Improvements in air quality will help to prevent deaths. In 2020, over 330,000 people died in India due to exposure to particulate matter from fossil fuel combustion.

In the run-up to the UN Climate Conference in Egypt (COP27), the new findings presented in the seventh annual global report of the Lancet Countdown on Health and Climate Change reveal that governments and companies continue to follow strategies that increasingly threaten the health and survival of all people alive today and of future generations.

What does the report state:

The report says in India, 45 per cent of urban centres are classified as moderately green or above. Urban redesign that puts health first can provide increased green space that reduces urban heat, improves air quality, and benefits physical and mental health.

However, the Indian media’s coverage of health and climate change increased by 27 per cent between 2020 and 2021.

Climate change is leading to health impacts and how it affects GDP:

The report says climate change is amplifying the health impacts of multiple crises in India. The duration of the growth season for maize has decreased by two per cent, compared to a 1981-2010 baseline, while rice and winter wheat have each decreased by one per cent.

From 2012–2021, infants under one year old experienced an average of 72 million more person-days of heatwaves per year, compared to 1985–2005. In the same period, adults over 65 experienced 301 million more person-days. This means that, on average, from 2012–2021, each infant experienced an additional 0.9 heatwave days per year, while adults over 65 experienced an additional 3.7 per person, compared to 1986–2021.

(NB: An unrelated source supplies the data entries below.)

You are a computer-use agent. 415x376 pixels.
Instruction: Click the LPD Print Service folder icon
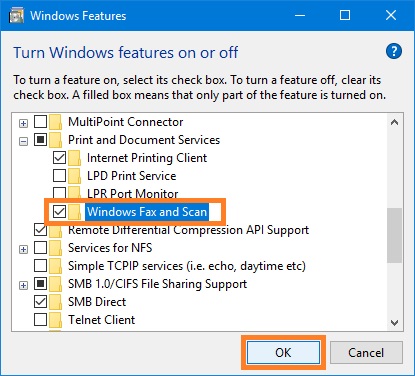tap(75, 176)
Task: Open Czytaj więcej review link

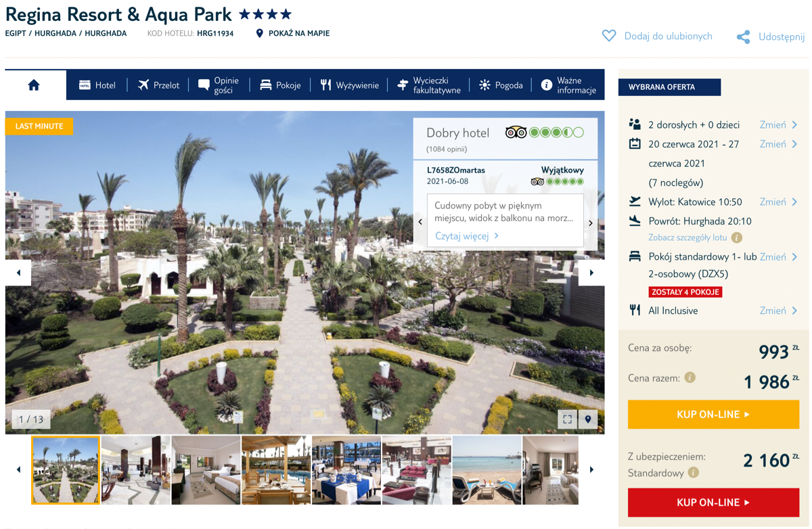Action: pos(467,236)
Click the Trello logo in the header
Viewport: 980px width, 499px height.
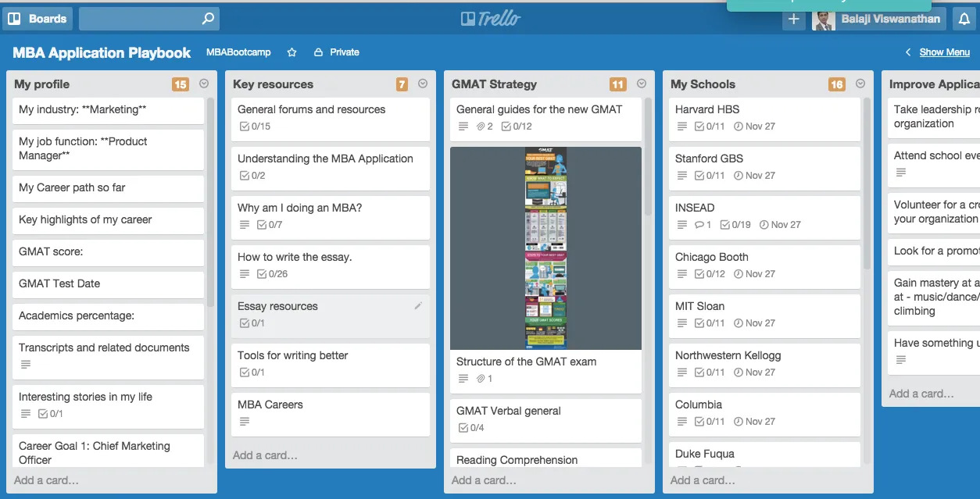pyautogui.click(x=492, y=18)
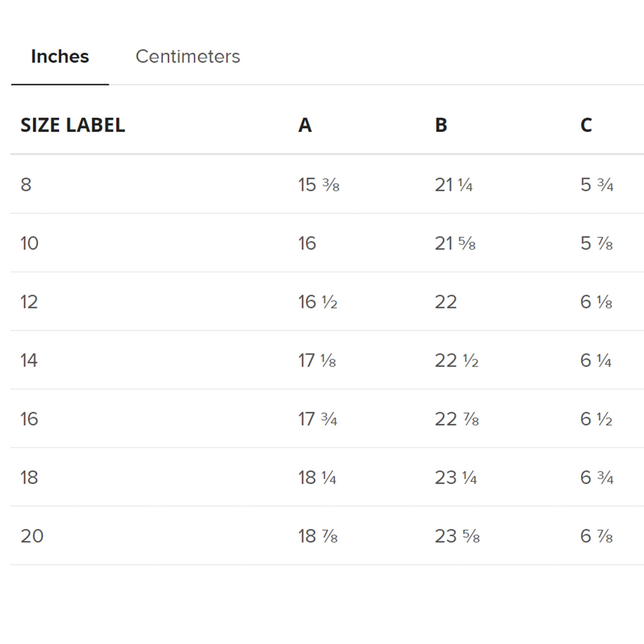The width and height of the screenshot is (644, 644).
Task: Select the Inches tab
Action: (60, 57)
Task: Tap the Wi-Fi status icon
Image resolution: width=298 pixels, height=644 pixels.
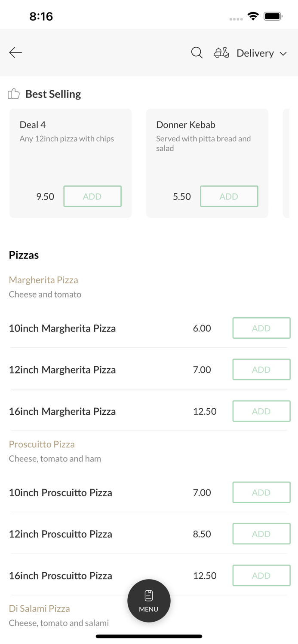Action: point(253,16)

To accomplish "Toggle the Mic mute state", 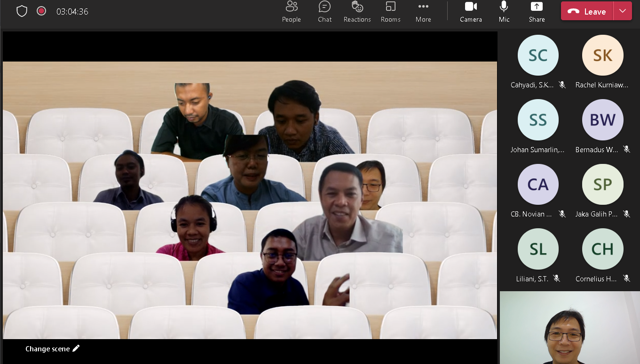I will (504, 11).
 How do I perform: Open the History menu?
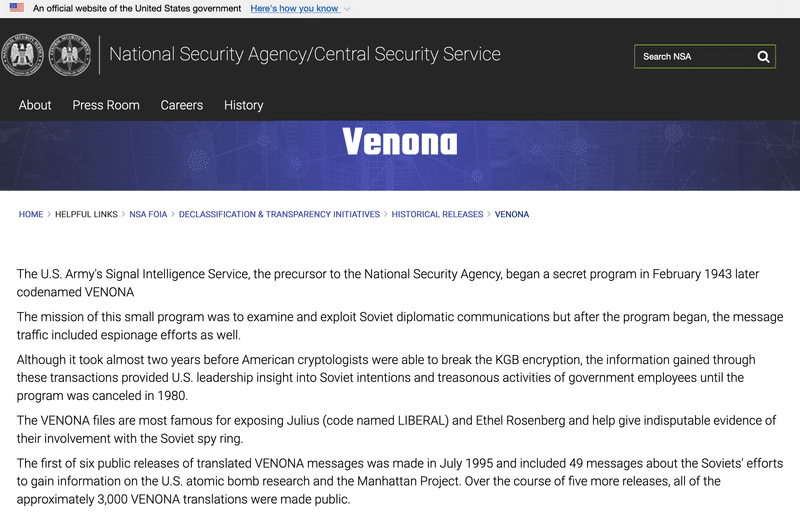click(x=243, y=105)
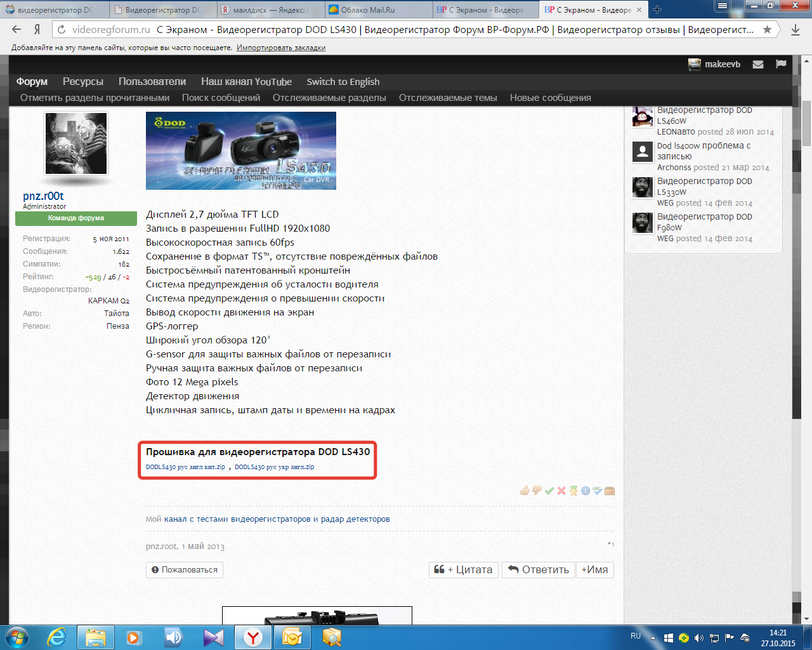Click the browser downloads arrow icon

point(795,29)
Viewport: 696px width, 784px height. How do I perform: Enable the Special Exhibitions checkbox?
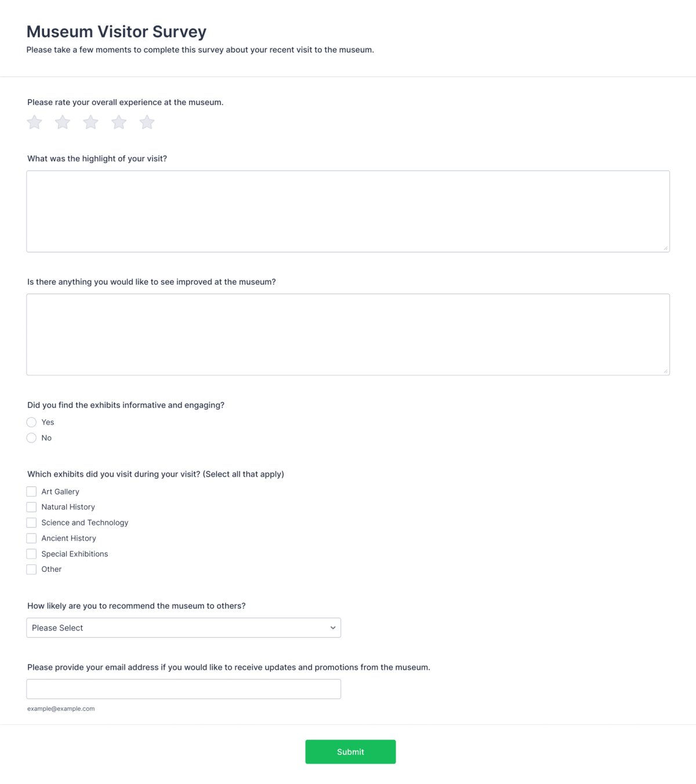pos(31,554)
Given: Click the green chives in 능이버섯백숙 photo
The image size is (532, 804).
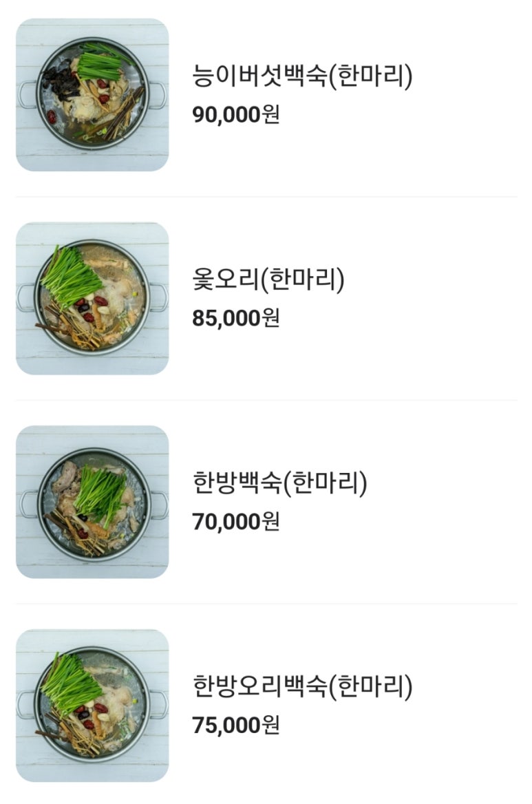Looking at the screenshot, I should (100, 64).
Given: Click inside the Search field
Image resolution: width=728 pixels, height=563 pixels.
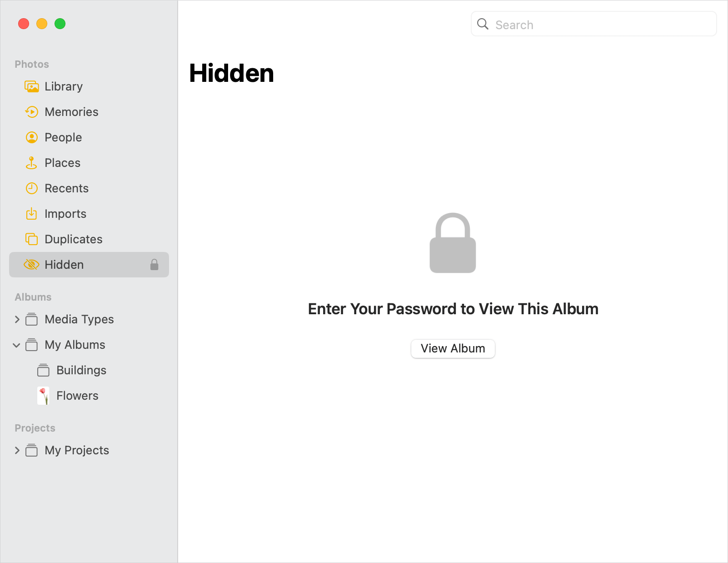Looking at the screenshot, I should click(591, 24).
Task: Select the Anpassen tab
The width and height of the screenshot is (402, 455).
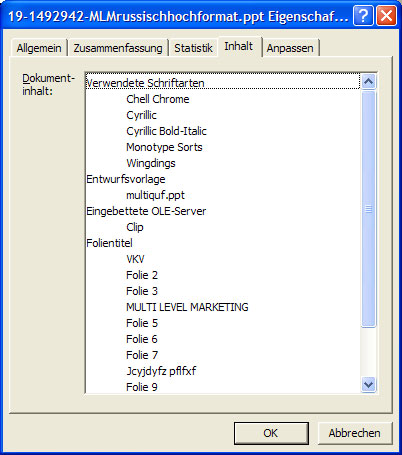Action: click(x=290, y=48)
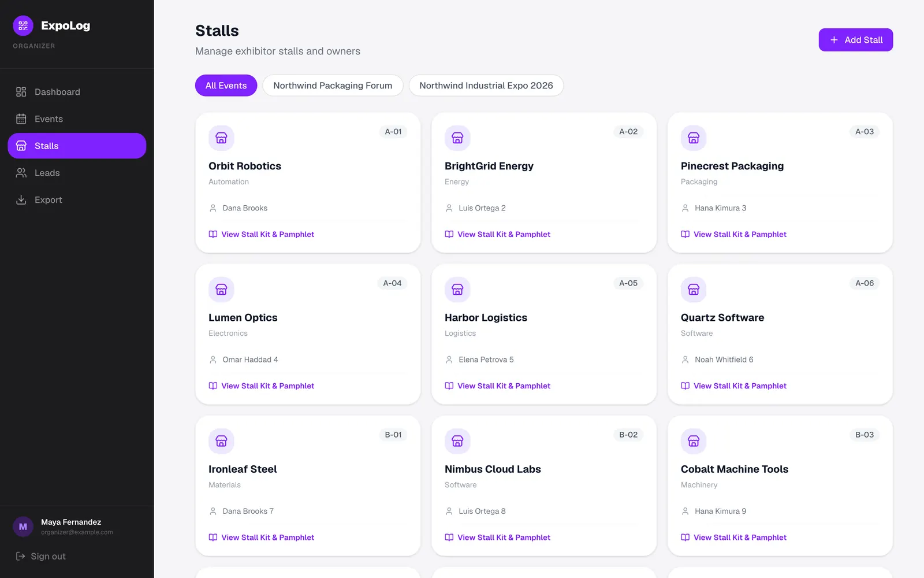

In 2021, Indians lost 167.2 billion potential labor hours due to heat exposure, with income losses equivalent to about 5.4 per cent of the national GDP.

From 1951–1960 to 2012–2021, the number of months suitable for dengue transmission by Aedes aegypti rose by 1.69 per cent, reaching 5.6 months each year.

Governments and companies continue to prioritise fossil fuels to the detriment of people’s health. In 2019, India had a net negative carbon price, indicating that the government was effectively subsidising fossil fuels.

India allocated a net $34 billion to this in 2019 alone, equivalent to 37.5 per cent of the country’s national health spending that year.

Biomass accounted for 61 per cent of household energy in 2019, while fossil fuels accounted for another 20 per cent. With this high reliance on dirty fuels, average household concentrations of particulate matter exceeded the WHO recommendation by 27-fold nationally and 35-fold in rural homes.